Un uomo che fa della propria utopia una ragion di vita e ne ottiene solo l'inappellabile condanna all'emarginazione, che però sprigiona un candore, un'innocenza struggenti, ammalianti sulla figlia. E' qui, dunque, che troviamo espressa l’ardente componente poetica accennata poc'anzi. Gianna ritrova la dolcezza della figura paterna in ogni cambio di stagione, in tutte le scintillanti manifestazioni della propria crescita, ne mantiene viva l'immagine confortante anche quando non è con lei, per i momenti più bui, specie quelli vissuti in famiglia. Tutte le esperienze più belle, i ricordi sorridenti della sua giovane vita lo vedono al centro della scena.

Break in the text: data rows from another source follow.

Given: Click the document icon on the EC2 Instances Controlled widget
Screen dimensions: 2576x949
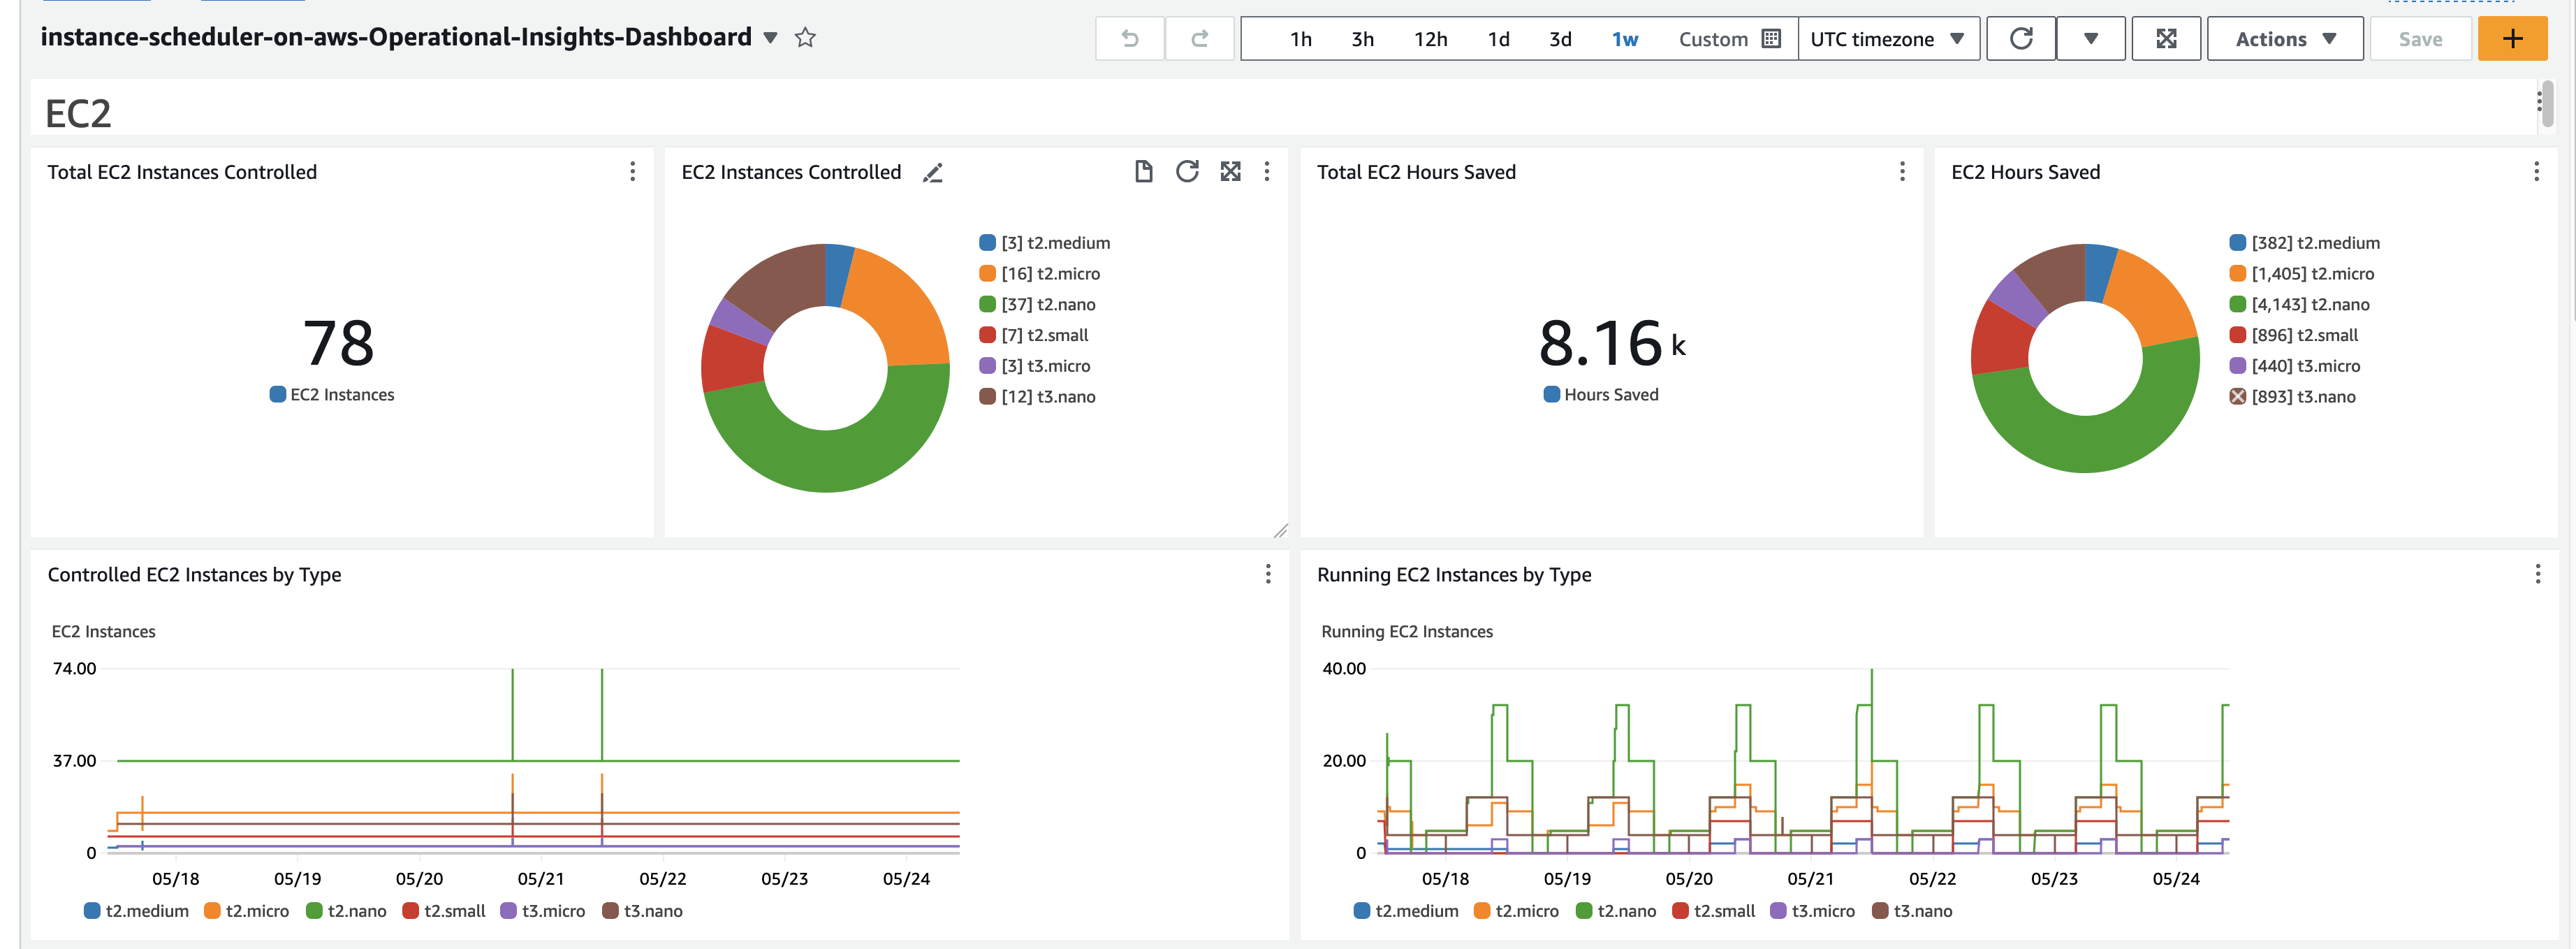Looking at the screenshot, I should point(1143,172).
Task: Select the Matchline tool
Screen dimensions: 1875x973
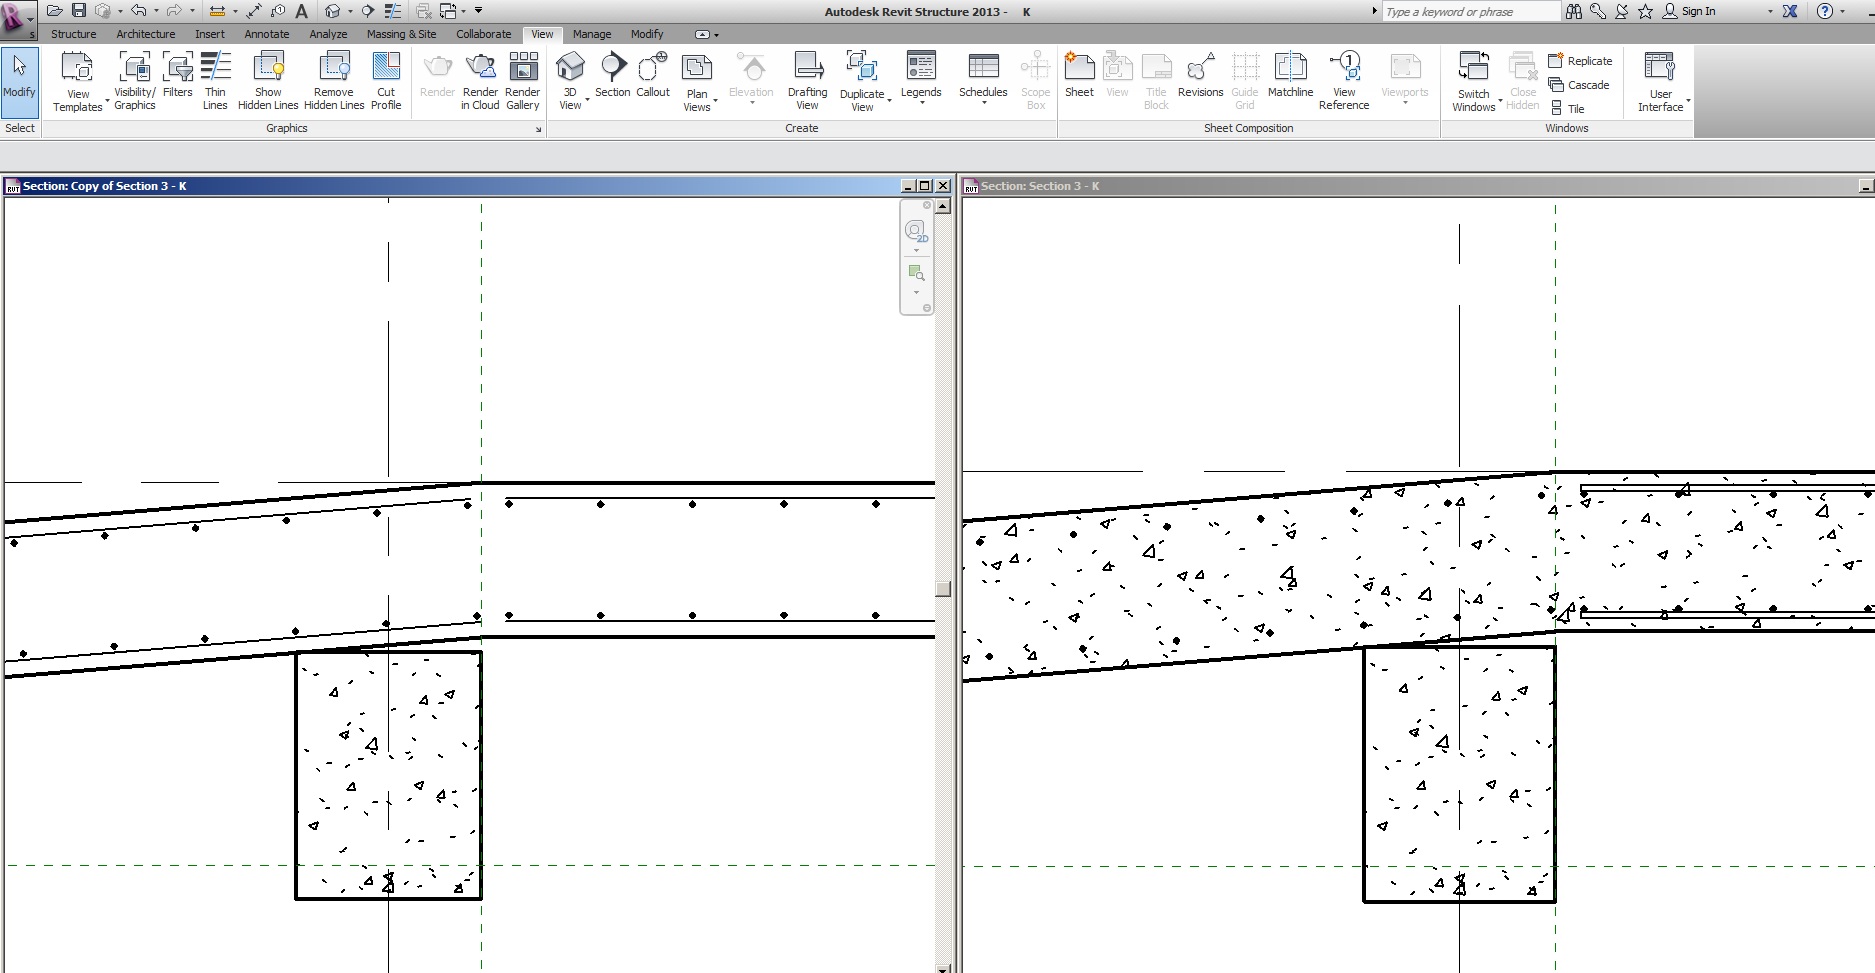Action: click(x=1290, y=78)
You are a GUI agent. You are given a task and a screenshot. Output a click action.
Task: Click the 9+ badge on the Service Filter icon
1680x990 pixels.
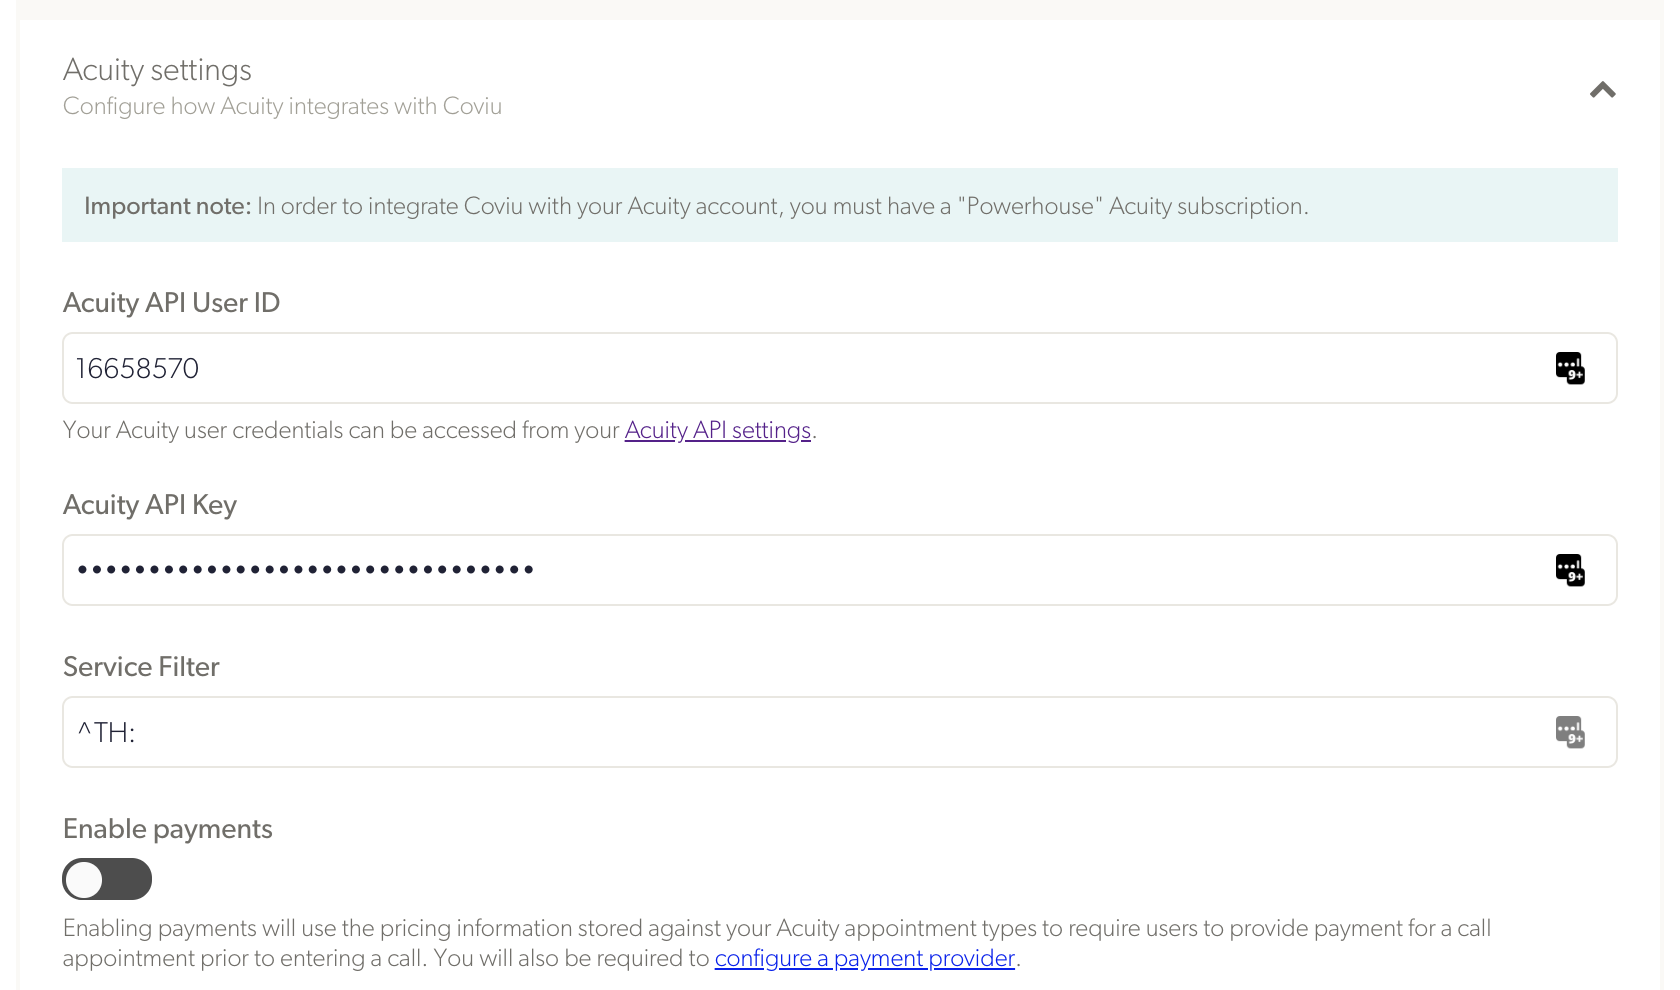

Nessun lieto fine dietro l’angolo: la separazione dei genitori, il confino del padre a Cutigliano ad opera del regime fascista, la prematura fine e l’acuto senso di colpa della figlia, chiaramente espresso sul finale del romanzo, sono le tappe salienti di questa sofferta catarsi dell’autrice.

"Rimpianto e rimprovero stuzzicano il rimorso. Tento forse di blandirlo, battendomi il petto? Non esistono nascondigli di sorta o possibili astuzie per sviarlo. E dell'atto di costrizione se ne infischia, il rimorso. C'era tempo per tutto...ma non c'era posto per te, mio vero, unico orgoglio, mia lezione vivente, mia grazia vivente.."

Tutto il libro racchiude un percorso travagliato di sensazioni profonde, acute, intrattenibili, che con maestria la Manzini mette su carta e del quale rende partecipe il lettore con raffinatezza e senza alcuna concessione al pietismo. “Ritratto in piedi” piacerà soprattutto alla critica (s’aggiudicherà il Premio Campiello 1971) e si rivelerà la più fortunata opera nella non esigua produzione letteraria della Manzini. Un’autrice che il grande pubblico dovrebbe riscoprire, perlomeno per le emozioni che regala con il suo stile mansueto e appassionato al contempo.